EXERCISE DETAILS:
Whenever a line of the entries below holds the string "computer", copy that line and return it.

INPUT:
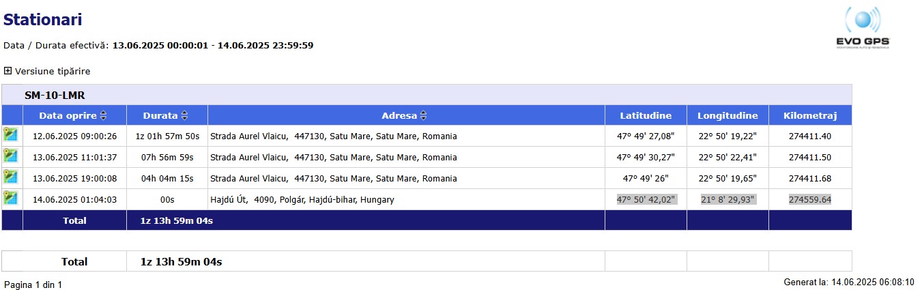The image size is (922, 290).
Task: Sort by Durata column arrows
Action: point(184,115)
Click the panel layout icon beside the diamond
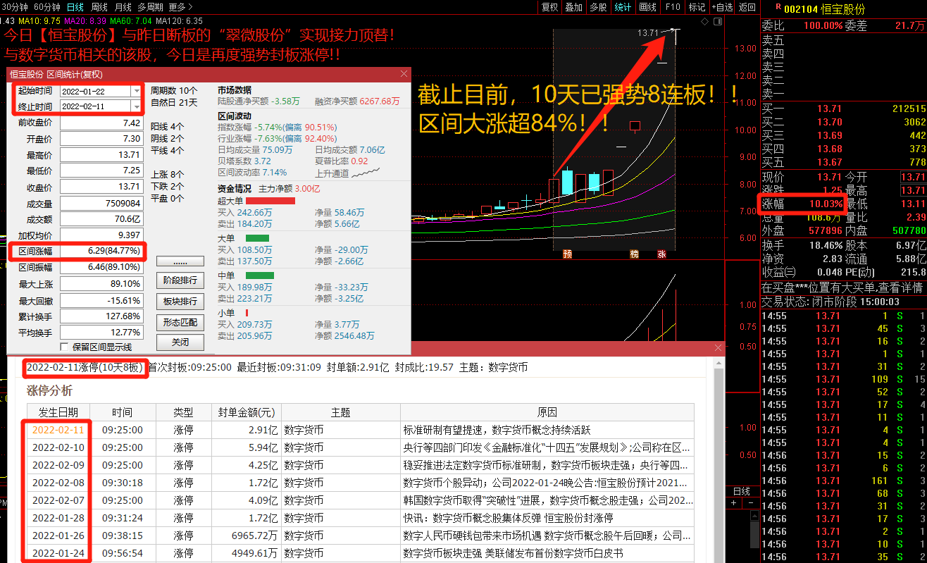The width and height of the screenshot is (927, 563). point(716,23)
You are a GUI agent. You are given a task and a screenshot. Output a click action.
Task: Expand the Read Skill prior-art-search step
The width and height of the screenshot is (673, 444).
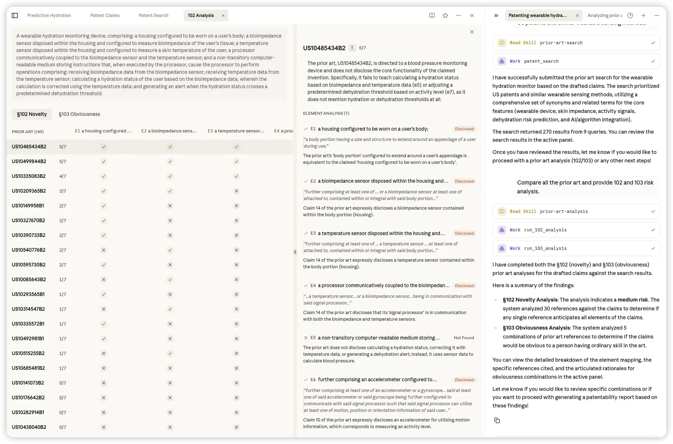[x=576, y=43]
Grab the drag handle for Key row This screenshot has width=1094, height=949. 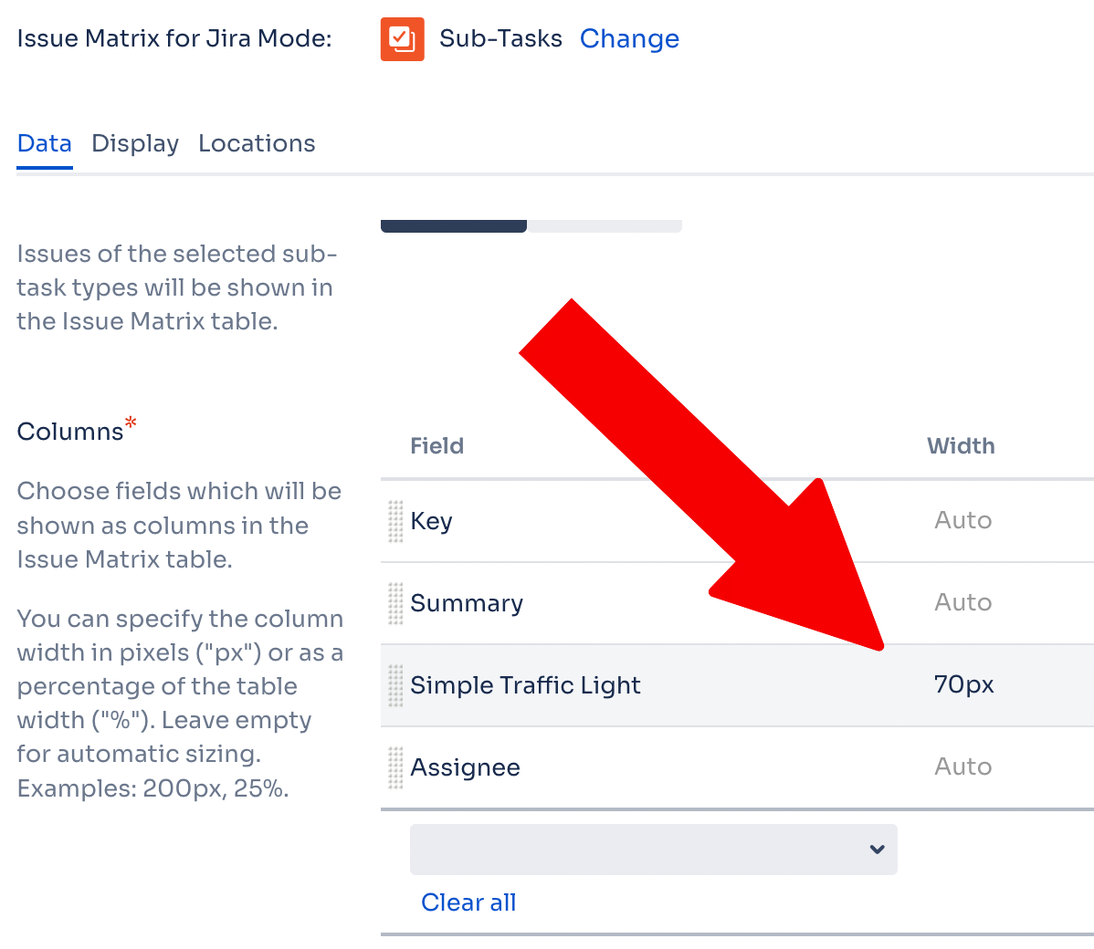click(x=395, y=521)
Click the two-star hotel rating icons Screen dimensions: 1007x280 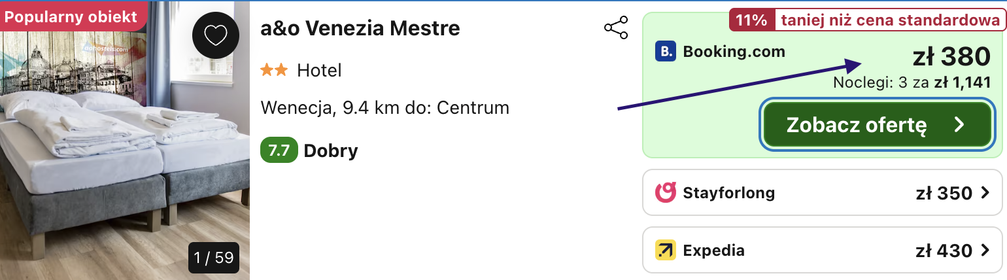[x=274, y=70]
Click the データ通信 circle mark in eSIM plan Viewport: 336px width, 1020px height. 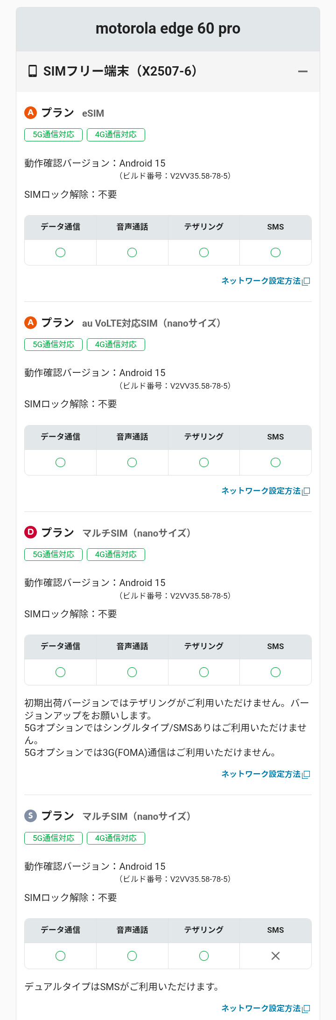(60, 252)
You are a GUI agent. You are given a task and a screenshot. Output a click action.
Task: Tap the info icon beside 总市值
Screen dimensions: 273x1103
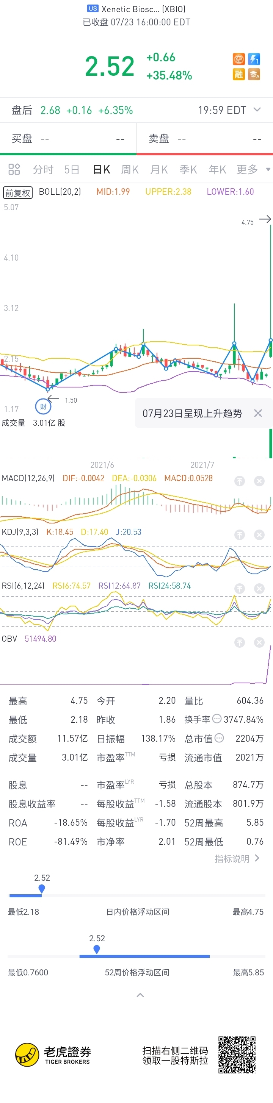pos(219,738)
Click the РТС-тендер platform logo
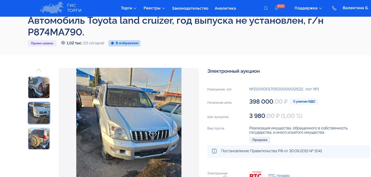This screenshot has width=371, height=177. pyautogui.click(x=255, y=174)
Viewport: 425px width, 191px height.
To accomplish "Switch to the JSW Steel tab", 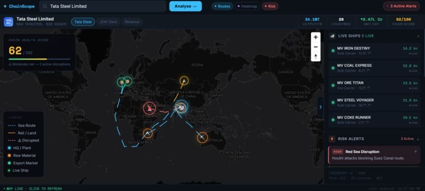I will (109, 22).
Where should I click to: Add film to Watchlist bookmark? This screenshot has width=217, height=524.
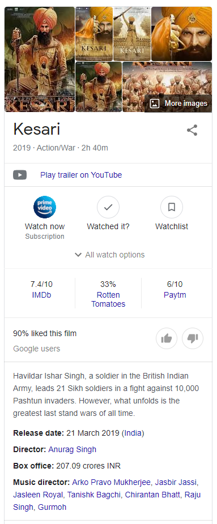point(172,207)
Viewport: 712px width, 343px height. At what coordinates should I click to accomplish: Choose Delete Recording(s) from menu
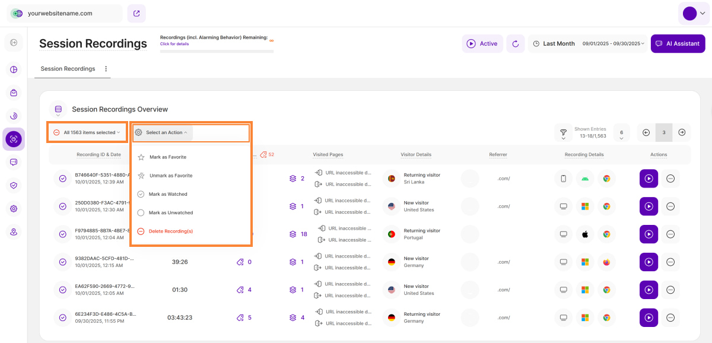[x=170, y=231]
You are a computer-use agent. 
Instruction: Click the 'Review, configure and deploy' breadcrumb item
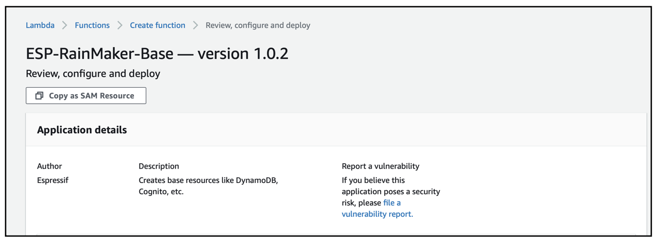[258, 25]
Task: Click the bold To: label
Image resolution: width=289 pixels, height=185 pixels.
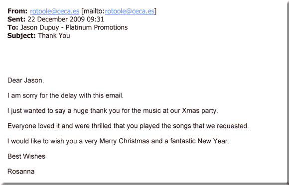Action: [x=13, y=27]
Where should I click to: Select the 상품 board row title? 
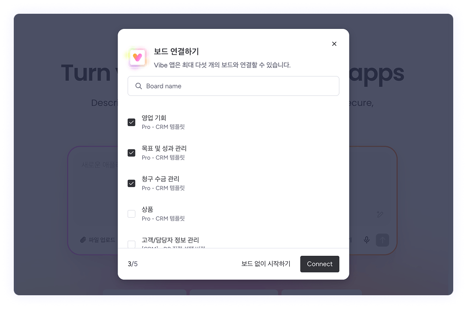147,210
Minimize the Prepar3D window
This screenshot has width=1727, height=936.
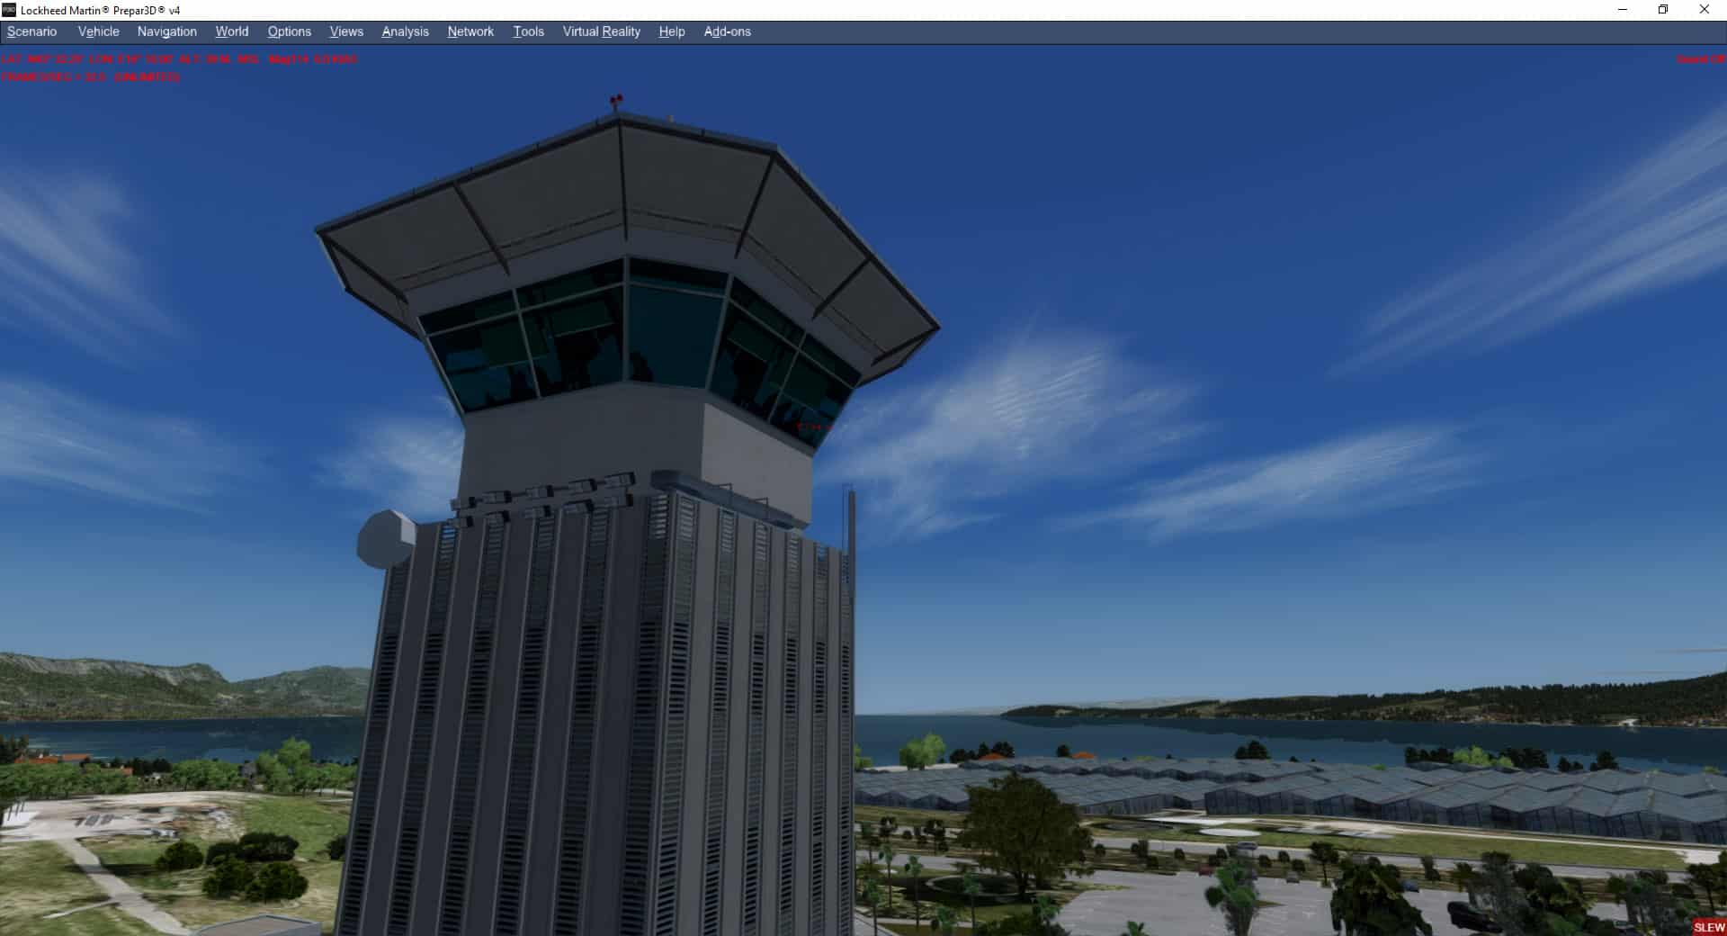click(1623, 10)
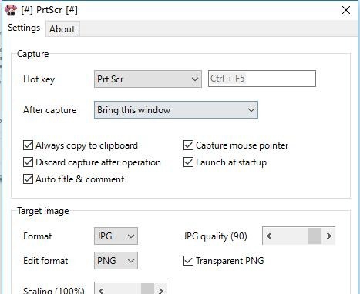Toggle Always copy to clipboard checkbox
The image size is (360, 294).
click(x=28, y=145)
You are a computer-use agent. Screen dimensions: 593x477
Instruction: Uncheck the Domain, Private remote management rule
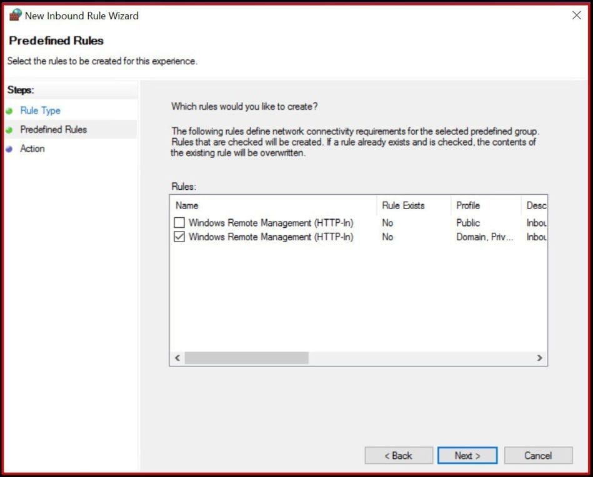click(x=179, y=237)
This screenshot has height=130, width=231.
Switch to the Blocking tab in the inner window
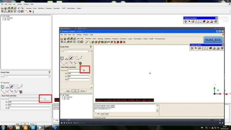tap(100, 39)
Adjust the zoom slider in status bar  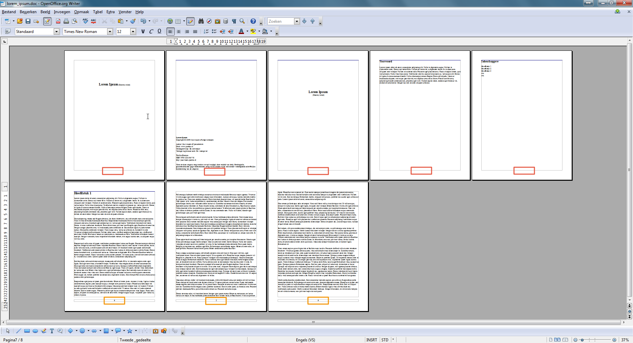point(594,340)
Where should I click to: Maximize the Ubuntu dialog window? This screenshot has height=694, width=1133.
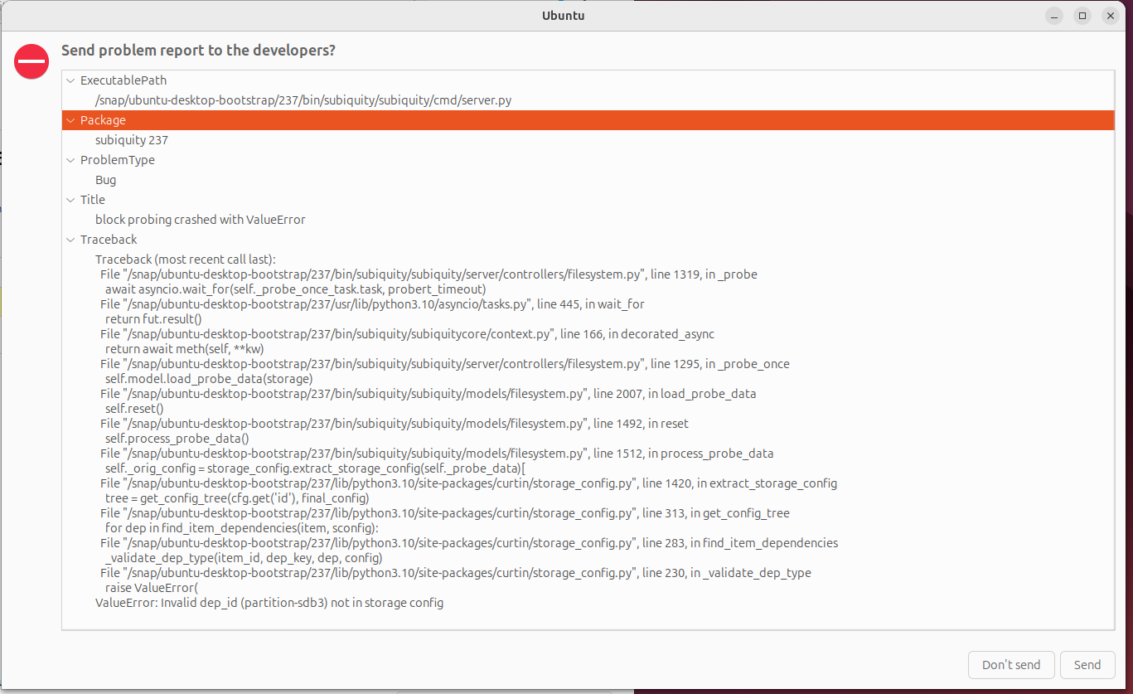[1082, 16]
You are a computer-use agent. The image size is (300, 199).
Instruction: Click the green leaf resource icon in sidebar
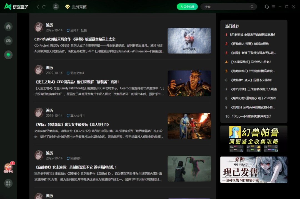click(8, 55)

WRITTEN RESPONSE:
You are a computer-use agent. 
You are a computer-use agent. Screen dimensions: 593x477
You are a computer-use agent. The image size is (300, 199).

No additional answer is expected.